[Problem description]: Please repeat the listing exactly, starting at its first line and stopping after the line that contains "Best Dll Missing Fixer (118, 1252)".
::::::
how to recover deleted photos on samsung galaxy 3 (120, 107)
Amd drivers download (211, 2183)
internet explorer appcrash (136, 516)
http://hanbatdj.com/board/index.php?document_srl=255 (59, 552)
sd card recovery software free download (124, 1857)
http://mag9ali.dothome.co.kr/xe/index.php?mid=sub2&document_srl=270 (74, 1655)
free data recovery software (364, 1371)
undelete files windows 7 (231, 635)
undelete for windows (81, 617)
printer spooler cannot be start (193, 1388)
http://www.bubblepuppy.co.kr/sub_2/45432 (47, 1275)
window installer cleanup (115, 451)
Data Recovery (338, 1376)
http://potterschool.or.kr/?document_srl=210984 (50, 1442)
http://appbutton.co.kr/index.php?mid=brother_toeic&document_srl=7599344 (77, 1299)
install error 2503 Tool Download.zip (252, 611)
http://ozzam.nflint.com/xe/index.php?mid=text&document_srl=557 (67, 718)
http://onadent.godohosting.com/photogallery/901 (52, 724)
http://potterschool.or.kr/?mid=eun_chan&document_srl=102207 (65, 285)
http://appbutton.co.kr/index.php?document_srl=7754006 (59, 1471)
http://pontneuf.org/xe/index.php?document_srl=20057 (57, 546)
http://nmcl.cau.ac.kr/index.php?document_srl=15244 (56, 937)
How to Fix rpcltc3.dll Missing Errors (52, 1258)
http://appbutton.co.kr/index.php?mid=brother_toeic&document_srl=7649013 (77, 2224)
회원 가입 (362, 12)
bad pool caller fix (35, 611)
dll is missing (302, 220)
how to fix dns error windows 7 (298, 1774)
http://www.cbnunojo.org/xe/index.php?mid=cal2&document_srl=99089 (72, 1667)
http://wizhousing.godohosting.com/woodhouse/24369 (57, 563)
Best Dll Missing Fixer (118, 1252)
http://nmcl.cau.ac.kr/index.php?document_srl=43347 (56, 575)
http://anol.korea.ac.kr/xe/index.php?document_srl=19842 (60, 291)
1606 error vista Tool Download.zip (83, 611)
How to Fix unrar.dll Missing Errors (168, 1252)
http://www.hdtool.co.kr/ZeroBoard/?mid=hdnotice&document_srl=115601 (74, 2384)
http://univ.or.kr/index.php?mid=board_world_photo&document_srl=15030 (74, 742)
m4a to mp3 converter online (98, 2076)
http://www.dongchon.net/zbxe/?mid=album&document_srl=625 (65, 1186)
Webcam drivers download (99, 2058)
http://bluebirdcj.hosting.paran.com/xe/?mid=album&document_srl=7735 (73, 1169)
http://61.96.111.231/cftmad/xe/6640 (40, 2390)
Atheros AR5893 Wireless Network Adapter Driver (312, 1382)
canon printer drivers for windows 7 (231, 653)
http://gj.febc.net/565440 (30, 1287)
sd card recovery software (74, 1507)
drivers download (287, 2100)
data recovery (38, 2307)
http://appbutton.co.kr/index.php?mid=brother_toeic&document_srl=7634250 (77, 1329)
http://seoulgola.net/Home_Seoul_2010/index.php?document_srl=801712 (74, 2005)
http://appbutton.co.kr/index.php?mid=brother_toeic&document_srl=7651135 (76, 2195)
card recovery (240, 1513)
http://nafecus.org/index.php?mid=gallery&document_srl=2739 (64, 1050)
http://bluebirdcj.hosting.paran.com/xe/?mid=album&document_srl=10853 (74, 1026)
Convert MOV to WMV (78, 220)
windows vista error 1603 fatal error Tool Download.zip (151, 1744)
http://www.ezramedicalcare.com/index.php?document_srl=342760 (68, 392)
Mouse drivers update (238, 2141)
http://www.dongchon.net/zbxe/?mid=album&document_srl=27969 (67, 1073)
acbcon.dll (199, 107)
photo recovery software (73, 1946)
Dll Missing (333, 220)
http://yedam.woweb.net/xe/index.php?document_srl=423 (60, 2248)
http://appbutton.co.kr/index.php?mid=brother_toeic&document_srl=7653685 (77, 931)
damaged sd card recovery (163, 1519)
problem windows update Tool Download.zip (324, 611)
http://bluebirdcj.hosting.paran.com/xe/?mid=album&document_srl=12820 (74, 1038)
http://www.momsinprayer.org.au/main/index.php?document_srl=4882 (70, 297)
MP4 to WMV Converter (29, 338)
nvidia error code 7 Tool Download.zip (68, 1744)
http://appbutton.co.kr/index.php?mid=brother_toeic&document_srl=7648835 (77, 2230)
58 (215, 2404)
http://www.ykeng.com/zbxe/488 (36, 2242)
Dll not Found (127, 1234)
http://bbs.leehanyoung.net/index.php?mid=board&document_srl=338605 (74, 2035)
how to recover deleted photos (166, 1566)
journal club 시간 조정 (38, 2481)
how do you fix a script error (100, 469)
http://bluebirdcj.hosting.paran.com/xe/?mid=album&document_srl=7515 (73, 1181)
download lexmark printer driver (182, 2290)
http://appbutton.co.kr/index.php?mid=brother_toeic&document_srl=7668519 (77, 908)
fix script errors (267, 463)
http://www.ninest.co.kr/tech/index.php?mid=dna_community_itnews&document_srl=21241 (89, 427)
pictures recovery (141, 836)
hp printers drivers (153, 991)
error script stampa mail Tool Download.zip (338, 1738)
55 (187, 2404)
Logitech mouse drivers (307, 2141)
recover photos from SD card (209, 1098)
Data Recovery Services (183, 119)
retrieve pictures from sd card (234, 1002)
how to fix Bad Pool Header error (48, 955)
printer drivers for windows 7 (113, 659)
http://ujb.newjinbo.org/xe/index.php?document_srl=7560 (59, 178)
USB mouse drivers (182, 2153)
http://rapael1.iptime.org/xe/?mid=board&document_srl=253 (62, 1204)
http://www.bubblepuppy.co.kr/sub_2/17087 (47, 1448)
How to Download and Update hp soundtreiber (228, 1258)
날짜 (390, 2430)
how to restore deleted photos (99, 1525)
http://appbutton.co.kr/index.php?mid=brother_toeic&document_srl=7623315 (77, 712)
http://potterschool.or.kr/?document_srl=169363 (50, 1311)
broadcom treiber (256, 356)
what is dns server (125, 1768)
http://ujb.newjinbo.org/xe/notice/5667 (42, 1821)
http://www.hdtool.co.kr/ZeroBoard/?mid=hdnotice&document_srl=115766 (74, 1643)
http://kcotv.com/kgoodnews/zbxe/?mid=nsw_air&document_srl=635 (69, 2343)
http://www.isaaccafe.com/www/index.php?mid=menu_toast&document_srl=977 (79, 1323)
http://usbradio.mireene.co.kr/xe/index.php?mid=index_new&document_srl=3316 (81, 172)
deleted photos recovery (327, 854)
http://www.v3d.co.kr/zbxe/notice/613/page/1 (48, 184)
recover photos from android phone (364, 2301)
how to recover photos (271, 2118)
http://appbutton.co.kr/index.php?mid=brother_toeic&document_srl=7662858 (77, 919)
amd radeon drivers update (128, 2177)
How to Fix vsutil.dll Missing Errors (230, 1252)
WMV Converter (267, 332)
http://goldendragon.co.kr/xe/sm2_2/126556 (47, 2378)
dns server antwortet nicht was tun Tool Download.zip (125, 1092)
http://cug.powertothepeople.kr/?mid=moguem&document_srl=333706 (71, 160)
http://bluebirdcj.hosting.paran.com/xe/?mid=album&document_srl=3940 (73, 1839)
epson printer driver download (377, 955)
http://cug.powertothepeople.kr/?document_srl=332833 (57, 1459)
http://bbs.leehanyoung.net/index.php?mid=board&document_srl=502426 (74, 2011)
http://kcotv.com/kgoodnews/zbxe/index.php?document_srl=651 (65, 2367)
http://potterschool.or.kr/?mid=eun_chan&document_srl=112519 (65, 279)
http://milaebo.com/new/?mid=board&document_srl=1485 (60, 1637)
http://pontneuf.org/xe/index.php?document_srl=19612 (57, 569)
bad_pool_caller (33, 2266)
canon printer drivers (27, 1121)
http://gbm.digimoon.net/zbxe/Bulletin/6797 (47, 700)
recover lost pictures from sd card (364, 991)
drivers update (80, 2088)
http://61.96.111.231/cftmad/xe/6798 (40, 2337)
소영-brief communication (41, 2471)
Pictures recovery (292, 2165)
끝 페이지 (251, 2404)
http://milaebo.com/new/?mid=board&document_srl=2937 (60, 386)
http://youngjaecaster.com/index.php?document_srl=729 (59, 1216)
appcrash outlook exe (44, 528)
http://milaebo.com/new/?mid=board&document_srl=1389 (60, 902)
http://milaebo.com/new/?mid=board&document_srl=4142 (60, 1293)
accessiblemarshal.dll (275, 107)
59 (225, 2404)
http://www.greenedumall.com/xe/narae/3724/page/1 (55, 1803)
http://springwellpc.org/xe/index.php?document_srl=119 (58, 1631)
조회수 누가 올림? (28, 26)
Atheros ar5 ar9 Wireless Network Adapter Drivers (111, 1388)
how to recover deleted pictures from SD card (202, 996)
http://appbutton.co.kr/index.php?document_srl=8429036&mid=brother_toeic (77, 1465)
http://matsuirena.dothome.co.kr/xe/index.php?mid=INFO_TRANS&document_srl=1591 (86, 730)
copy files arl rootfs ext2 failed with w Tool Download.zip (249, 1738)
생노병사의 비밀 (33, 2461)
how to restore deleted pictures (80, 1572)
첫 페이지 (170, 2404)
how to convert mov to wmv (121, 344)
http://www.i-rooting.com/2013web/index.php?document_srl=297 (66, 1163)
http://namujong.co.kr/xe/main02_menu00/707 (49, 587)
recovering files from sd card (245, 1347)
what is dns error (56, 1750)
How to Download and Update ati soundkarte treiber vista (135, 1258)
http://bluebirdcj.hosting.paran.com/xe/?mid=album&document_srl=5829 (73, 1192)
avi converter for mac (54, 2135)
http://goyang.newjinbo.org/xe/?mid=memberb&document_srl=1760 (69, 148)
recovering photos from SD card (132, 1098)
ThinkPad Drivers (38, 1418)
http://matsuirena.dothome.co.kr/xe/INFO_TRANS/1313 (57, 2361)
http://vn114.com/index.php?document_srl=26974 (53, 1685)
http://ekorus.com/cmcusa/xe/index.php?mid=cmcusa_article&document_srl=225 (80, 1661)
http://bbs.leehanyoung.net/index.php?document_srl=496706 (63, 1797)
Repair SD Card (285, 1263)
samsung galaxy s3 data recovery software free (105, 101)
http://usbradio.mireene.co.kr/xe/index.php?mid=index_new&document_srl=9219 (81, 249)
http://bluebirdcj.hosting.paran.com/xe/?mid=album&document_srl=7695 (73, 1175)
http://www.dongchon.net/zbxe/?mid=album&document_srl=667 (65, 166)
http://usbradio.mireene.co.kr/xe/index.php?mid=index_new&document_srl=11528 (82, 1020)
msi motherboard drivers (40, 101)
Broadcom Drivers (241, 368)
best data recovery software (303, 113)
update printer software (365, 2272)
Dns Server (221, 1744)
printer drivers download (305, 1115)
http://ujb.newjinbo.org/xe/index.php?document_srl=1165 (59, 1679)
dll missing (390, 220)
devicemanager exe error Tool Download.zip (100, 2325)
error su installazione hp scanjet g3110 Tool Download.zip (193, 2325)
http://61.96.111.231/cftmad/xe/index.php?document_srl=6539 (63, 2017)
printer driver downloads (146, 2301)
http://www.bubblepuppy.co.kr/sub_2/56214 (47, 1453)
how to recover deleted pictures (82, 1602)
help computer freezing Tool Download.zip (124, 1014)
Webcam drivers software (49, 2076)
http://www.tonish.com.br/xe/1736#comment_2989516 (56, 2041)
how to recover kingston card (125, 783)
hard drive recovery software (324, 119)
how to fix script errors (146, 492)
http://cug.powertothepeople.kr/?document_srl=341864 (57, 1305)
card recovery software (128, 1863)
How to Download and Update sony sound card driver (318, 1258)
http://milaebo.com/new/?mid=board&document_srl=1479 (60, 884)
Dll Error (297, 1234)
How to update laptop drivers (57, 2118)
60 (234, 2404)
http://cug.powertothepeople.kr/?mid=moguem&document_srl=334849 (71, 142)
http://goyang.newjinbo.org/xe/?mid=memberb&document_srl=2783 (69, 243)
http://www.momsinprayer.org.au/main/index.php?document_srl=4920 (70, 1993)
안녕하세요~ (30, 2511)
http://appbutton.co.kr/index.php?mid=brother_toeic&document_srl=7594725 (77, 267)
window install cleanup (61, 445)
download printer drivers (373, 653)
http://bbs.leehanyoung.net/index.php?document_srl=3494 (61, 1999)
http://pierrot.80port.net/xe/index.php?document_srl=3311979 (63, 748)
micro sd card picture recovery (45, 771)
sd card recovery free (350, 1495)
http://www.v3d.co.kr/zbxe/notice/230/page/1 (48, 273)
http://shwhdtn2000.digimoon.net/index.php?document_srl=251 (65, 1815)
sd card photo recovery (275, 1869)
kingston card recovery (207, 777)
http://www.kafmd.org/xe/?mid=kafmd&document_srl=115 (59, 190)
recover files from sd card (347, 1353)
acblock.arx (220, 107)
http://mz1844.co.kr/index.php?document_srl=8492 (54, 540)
::::::
[Response to this exercise]:
how to recover deleted photos on samsung galaxy 3 (120, 107)
Amd drivers download (211, 2183)
internet explorer appcrash (136, 516)
http://hanbatdj.com/board/index.php?document_srl=255 (59, 552)
sd card recovery software free download (124, 1857)
http://mag9ali.dothome.co.kr/xe/index.php?mid=sub2&document_srl=270 (74, 1655)
free data recovery software (364, 1371)
undelete files windows 7 (231, 635)
undelete for windows (81, 617)
printer spooler cannot be start (193, 1388)
http://www.bubblepuppy.co.kr/sub_2/45432 (47, 1275)
window installer cleanup (115, 451)
Data Recovery (338, 1376)
http://potterschool.or.kr/?document_srl=210984 (50, 1442)
http://appbutton.co.kr/index.php?mid=brother_toeic&document_srl=7599344 (77, 1299)
install error 2503 Tool Download.zip (252, 611)
http://ozzam.nflint.com/xe/index.php?mid=text&document_srl=557 (67, 718)
http://onadent.godohosting.com/photogallery/901 (52, 724)
http://potterschool.or.kr/?mid=eun_chan&document_srl=102207 (65, 285)
http://appbutton.co.kr/index.php?document_srl=7754006 (59, 1471)
http://pontneuf.org/xe/index.php?document_srl=20057 (57, 546)
http://nmcl.cau.ac.kr/index.php?document_srl=15244 (56, 937)
How to Fix rpcltc3.dll Missing Errors (52, 1258)
http://appbutton.co.kr/index.php?mid=brother_toeic&document_srl=7649013 (77, 2224)
회원 가입 (362, 12)
bad pool caller fix (35, 611)
dll is missing (302, 220)
how to fix dns error windows 7 (298, 1774)
http://www.cbnunojo.org/xe/index.php?mid=cal2&document_srl=99089 (72, 1667)
http://wizhousing.godohosting.com/woodhouse/24369 (57, 563)
Best Dll Missing Fixer (118, 1252)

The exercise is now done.